Overuse is the most common cause of a stress fracture. An increase in exercise, athletics, job duties, or even a change in shoes can cause a stress fracture. Other risk factors include repetitive and high-impact activities, such as running, gymnastics, and dance. Osteoporosis also may increase the risk of a stress fracture. Weaker bones may be more susceptible to changes in activity. Any bone of the foot can develop a stress fracture.

Diagnosis

After learning your medical history, your foot and ankle orthopedic surgeon will examine your foot for areas of tenderness and take X-rays. A stress fracture typically is painful directly over the affected bone. If the X-rays are normal, but there is still a high suspicion for a stress fracture based on your history and exam, your surgeon may order additional imaging such as a CT scan, bone scan, or MRI.

Treatments

Since stress fractures most often occur as a result of overuse, initial treatment includes stopping the activity that brought on the fracture. A period of rest typically is needed. If a low impact type of exercise such as biking does not recreate the pain, it may be permitted.

If pain continues with rest from activity, your surgeon may recommend additional treatment. This can include wearing a stiff-soled shoe, a rigid insert/orthotic, or a walking boot. In some cases, your doctor may recommend limited weightbearing with crutches, or even a cast. Calcium and vitamin D supplements may be prescribed to supplement bone health.
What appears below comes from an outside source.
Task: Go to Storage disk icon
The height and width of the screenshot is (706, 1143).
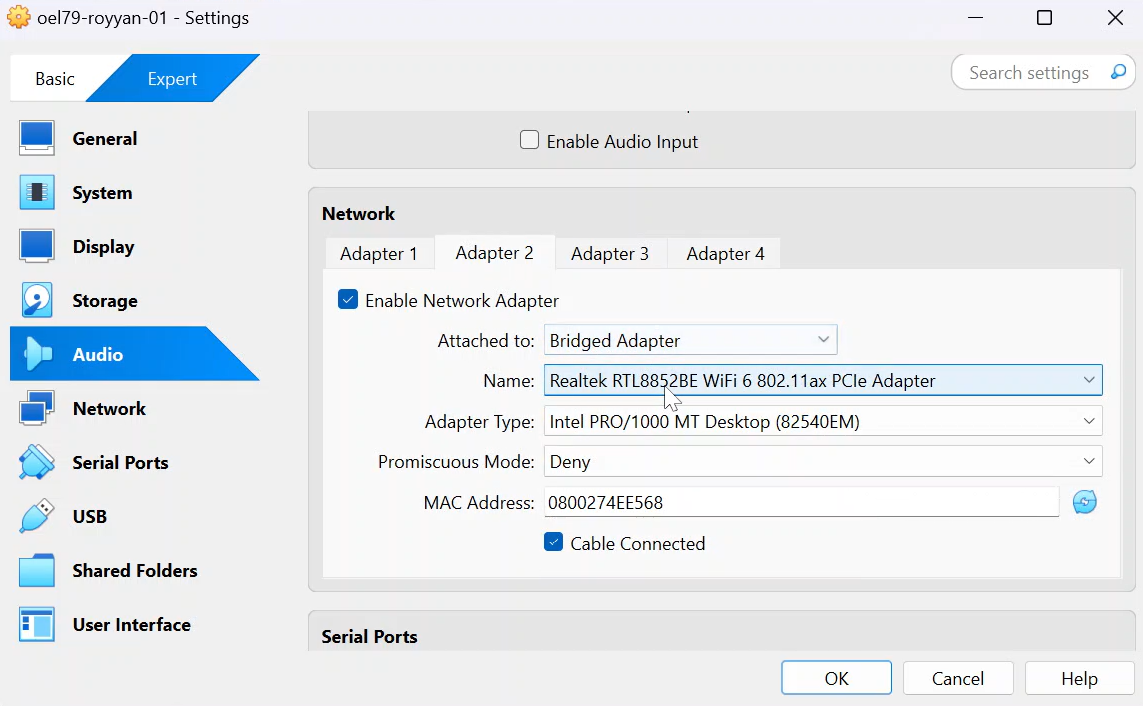Action: click(x=37, y=301)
Most stress fractures will heal with conservative treatment. If the bone fails to heal, surgery may be necessary. Surgery often involves placing metal plates and screws to secure the bone. Alternatively, your surgeon may inject a bone substitute through a small incision.

Risks and Complications

The most common complication that occurs with a stress fracture involves the bone not healing, called a nonunion. Other complications include malunion, in which the bone heals but in an abnormal position, or recurrent fractures. Recurrent fractures occur more often if the patient has osteoporosis. Patients with osteoporosis should speak with their doctor regarding treatment options.

FAQs

How can I prevent stress fractures?

There are precautions you can take to reduce your risk of stress fractures:

  • Start slowly when beginning an exercise program. You should walk and stretch to warm up before progressing to running.
  • Make sure your shoes fit properly and have adequate cushioning.
  • Make sure you take the time to cool down properly after exercise.
  • If you notice discomfort, avoid higher-impact exercise and activity.